Originally Posted by Madawg

As for the French, they don't have any 'coloured' version of the situation,


I can assure you that most French didn't even know Dutch was spoken in Belgium until something like 10 or 15 years ago (don't even talk about German).


How do you not recognize that as a coloured outlook, based on ignorance rather than an accurate view of the real identity of Belgium's shambles? Whence come comments as "why don't you all speak French?" This is of course inconsequential, except when a European committee is figuratively drenched with Frenchmen furthering their own lingual ideals to judge the future of Belgium, rightly causing some outrage, the more because it was so obviously swayed by certain lobbies who like to proverbially 'bite the hand that feeds them'.
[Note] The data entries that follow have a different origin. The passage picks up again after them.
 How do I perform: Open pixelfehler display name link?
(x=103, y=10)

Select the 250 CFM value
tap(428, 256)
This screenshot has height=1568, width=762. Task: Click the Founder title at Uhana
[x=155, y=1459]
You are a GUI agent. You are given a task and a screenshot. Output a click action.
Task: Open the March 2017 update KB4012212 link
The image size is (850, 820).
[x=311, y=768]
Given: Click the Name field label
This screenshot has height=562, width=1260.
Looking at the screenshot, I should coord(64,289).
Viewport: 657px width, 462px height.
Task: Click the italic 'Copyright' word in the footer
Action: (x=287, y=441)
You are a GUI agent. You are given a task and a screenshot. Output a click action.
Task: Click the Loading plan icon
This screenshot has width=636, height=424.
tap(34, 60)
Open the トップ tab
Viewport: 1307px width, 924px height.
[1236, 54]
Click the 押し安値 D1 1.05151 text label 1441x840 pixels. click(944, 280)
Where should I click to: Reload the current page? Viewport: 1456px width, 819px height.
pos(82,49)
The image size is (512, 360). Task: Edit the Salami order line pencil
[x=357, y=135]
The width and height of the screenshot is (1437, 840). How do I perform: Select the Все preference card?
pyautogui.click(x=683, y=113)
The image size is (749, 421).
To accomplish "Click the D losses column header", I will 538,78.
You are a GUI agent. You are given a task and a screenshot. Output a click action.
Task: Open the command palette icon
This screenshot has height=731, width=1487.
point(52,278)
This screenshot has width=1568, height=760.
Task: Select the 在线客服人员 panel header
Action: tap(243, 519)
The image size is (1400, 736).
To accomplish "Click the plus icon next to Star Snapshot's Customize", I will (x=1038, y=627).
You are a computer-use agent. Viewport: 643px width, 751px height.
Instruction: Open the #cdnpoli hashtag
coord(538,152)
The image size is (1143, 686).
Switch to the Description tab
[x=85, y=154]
I always find that paradoxical, because at around the same time of that singular problem's appearance I saw a BBC political programme where a French politician was besieged with questions of why the French didn't just all speak English, and they didn't really let him explain. I felt sorry for the poor guy, and I feel it's only natural that all be allowed and able to speak their native tongues in the land of their cultural identity. It would be sort of silly if Danes had to speak mostly Polish in Denmark to simply communicate, due to the influx of Polish people who deem it unimportant to learn the Danish tongue.

Regardless, this is not the time, nor the place to further one's political agenda, and perhaps the reference in that article, IS misplaced and politically tainted if the magazine is actually sold in Belgium to obviously only one lingual identity, as that would give it a political objective rather than a mostly satirical one, if it were only sold in France.

Sorry to hi-jack the thread, back to discussing the rest of the interview smile

Last edited by swordscythe; 21/02/09 11:23 AM.